# L1 owners who have upgraded from a prior machine: why and did you get what you hoped?



## Drc (Jan 21, 2014)

Having had the gaggia classic for about 6 months I'm making some pretty decent coffee and still very much enjoying the process. As I'm due an annual bonus son this year I am considering upgrading the classic to a better machine which steams a bit faster, is more consistent and generally nicer to use.

The obvious plan originally was to spend around £1k on something like the second hand Giotto on the fs forum but I have a nagging doubt about if this is actually just putting off the inevitable.

So as a question for the many L1 owners here who previously have had a good machine at around the 1k mark previously, what was it that led you to say that you wanted to upgrade again ( to the L1), what did you hope to gain by doing so and how much do you look back on your decision and feel it's paid dividends.

I'm trying to work out if I should really hold on and buy once but forever or if actually something like the Giotto will be all I'd want and need.

Usage is generally 2 cups at a time whenever used, espresso and milky drinks with 6-10 at weekends, I'd also like something which could do a good run of 4-5 in short order for guests.

TIA


----------



## Geordie Boy (Nov 26, 2012)

Out of interest, what's made you specifically mention the L1? Just sounds to me like it's a machine you ultimately want to have?


----------



## Mrboots2u (May 10, 2013)

There is (,IMHO) a difference in shots between a lever and a pump machine. So try out if you can and see if you reach the same opinion or not and go from there.

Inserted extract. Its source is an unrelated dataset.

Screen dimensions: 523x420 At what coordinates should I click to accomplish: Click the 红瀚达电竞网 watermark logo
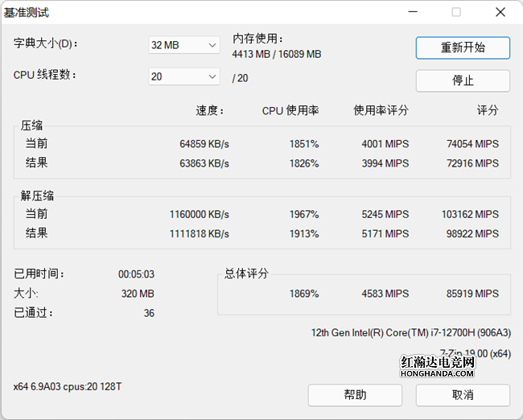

Be more useful than listening to all of us. Plus there is a joy to be had fronm using a lever that needs to be experienced rather than read about


----------



## DavidBondy (Aug 17, 2010)

I upgraded (if that is the word) to the L1 because I wanted a more "hands-on" experience. I love the silence using a lever machine. I also liked the L1 from the aesthetic point of view and I wanted to support a small British (albeit run by a Kiwi) company.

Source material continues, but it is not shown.